Major General Prasanna de Silva , WWV, RWP, RSP is a retired Sri Lankan senior army officer, who served as the General Officer Commanding, 56 Division, Commander of Special Forces Brigade and he was the Colonel of the Regiment of the Commando Regiment.

Education 
Educated at Ananda College, Colombo.

Military career 
He joined Sri Lanka Army 1982 during the early phase of Eelam War I.

Brigadier Silva’s little known exploits included the coordination of Long Range Reconnaissance Patrol which carried out most complex and dangerous military operations when he was a Lieutenant Colonel.

Silva was the ground commander for the Mavil Aru, Sampoor, Manirasakulam and then the famous Vakarai Operations.

He became a major threat to LTTE during Sri Lankan Civil War because he was in command of the Army’s elite Brigade Special Forces which successful in assassinating several high-level commanders of the LTTE in LTTE-held territory.

*ITEMS*
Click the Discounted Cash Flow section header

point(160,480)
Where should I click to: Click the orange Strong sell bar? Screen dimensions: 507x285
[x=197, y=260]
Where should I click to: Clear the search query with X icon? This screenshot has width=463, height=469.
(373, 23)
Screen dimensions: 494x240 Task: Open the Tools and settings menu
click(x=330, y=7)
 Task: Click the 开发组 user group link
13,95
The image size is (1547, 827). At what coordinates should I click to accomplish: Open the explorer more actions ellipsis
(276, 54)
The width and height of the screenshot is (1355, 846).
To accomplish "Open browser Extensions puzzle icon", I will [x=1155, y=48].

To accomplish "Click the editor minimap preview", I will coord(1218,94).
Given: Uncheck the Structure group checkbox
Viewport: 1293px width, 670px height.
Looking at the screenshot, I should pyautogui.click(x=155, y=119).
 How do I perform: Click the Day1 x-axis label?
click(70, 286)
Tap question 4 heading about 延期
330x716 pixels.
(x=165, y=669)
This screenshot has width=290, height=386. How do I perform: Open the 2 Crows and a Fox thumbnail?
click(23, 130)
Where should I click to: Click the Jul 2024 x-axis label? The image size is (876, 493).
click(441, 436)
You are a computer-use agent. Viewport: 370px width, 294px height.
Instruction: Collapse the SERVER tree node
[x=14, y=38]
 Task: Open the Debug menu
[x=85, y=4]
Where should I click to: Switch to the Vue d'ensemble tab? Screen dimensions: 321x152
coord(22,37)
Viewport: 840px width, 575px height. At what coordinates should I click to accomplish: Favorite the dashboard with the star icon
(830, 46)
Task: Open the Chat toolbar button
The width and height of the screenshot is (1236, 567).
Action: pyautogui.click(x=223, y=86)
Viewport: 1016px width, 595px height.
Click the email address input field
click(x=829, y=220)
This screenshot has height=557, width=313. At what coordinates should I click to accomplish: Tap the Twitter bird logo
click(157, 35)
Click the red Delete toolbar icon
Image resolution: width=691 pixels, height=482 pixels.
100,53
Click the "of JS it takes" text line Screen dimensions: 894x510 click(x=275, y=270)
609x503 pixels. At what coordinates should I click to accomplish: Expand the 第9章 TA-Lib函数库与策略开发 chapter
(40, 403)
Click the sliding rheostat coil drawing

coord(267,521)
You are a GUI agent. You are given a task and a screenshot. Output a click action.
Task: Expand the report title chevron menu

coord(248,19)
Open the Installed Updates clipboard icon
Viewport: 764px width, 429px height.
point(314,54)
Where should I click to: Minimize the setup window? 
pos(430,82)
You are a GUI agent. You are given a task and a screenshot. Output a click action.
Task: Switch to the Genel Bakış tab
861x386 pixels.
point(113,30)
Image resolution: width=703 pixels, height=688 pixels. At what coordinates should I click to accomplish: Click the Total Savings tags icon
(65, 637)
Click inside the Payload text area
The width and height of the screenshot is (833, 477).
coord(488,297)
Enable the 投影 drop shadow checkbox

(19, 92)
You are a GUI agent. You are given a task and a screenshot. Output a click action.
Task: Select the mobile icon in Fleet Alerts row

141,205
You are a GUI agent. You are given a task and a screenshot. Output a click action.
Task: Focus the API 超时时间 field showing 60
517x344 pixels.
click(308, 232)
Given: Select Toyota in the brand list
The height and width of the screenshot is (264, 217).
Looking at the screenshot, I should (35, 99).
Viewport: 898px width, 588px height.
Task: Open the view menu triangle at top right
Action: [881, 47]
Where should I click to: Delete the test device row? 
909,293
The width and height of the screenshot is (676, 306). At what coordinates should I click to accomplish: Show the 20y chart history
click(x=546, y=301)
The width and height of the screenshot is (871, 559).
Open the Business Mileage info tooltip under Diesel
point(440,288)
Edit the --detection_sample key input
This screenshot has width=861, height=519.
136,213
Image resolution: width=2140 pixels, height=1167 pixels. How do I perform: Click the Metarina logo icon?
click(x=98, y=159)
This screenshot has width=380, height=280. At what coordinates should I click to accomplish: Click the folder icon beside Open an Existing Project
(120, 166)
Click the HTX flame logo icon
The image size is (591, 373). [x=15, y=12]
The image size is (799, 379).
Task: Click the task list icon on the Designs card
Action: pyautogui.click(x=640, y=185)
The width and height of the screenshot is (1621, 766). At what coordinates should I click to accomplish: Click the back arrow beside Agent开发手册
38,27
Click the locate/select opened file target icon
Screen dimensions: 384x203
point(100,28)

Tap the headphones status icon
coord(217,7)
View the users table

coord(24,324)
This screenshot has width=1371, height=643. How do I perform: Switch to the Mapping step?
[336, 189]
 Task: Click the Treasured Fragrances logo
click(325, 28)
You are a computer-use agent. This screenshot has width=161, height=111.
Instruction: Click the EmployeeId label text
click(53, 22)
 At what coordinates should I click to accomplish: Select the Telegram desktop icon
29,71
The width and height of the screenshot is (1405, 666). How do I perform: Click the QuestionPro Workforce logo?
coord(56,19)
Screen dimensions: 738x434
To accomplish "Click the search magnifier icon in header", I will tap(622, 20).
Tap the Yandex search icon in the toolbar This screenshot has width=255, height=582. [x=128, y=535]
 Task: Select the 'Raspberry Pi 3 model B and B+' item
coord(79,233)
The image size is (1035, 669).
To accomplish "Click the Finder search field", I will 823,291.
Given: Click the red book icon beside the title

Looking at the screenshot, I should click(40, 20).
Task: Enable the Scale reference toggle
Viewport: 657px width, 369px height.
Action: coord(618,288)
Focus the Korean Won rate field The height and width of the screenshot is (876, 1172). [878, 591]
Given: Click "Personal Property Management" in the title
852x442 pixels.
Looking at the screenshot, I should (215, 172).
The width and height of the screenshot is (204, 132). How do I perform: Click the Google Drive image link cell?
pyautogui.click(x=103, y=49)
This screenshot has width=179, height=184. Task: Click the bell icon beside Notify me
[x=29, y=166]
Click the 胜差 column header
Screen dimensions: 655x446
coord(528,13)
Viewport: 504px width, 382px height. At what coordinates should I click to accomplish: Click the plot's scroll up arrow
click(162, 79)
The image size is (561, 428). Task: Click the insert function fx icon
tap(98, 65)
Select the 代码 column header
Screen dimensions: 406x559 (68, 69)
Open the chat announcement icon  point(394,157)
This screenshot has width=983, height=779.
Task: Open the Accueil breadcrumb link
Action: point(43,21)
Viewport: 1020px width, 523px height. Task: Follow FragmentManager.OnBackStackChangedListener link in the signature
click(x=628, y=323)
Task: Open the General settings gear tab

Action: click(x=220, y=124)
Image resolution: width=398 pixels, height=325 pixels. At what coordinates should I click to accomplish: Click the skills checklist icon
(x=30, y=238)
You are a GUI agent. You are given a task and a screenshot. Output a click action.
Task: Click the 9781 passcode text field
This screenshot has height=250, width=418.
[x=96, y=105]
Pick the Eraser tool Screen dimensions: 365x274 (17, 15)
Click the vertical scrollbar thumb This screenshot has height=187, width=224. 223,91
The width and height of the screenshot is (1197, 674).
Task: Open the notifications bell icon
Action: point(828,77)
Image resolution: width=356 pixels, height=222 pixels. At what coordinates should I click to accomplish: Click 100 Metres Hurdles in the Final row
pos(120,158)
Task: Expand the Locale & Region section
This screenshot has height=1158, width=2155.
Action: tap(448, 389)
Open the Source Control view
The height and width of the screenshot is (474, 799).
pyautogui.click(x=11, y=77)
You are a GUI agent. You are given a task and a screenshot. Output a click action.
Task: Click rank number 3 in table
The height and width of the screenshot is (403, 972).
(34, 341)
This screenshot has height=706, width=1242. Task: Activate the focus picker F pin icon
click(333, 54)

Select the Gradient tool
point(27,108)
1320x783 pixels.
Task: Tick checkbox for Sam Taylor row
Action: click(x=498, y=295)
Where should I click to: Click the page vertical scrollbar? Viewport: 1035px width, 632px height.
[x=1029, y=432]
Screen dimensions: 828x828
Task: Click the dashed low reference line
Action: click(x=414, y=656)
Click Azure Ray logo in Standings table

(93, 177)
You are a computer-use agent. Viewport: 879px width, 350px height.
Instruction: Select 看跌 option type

*THINGS TO DO*
[a] Answer these from the page text:
(i) Where was Prasanna de Silva educated?
(ii) In what year did he join the Sri Lanka Army?
(iii) Which division did he serve as General Officer Commanding?
[b] Duplicate the page text starting at "Major General Prasanna" and ending at "famous Vakarai Operations.".

*ANSWERS*
[a]
(i) Ananda College, Colombo
(ii) 1982
(iii) 56 Division

[b]
Major General Prasanna de Silva , WWV, RWP, RSP is a retired Sri Lankan senior army officer, who served as the General Officer Commanding, 56 Division, Commander of Special Forces Brigade and he was the Colonel of the Regiment of the Commando Regiment.

Education 
Educated at Ananda College, Colombo.

Military career 
He joined Sri Lanka Army 1982 during the early phase of Eelam War I.

Brigadier Silva’s little known exploits included the coordination of Long Range Reconnaissance Patrol which carried out most complex and dangerous military operations when he was a Lieutenant Colonel.

Silva was the ground commander for the Mavil Aru, Sampoor, Manirasakulam and then the famous Vakarai Operations.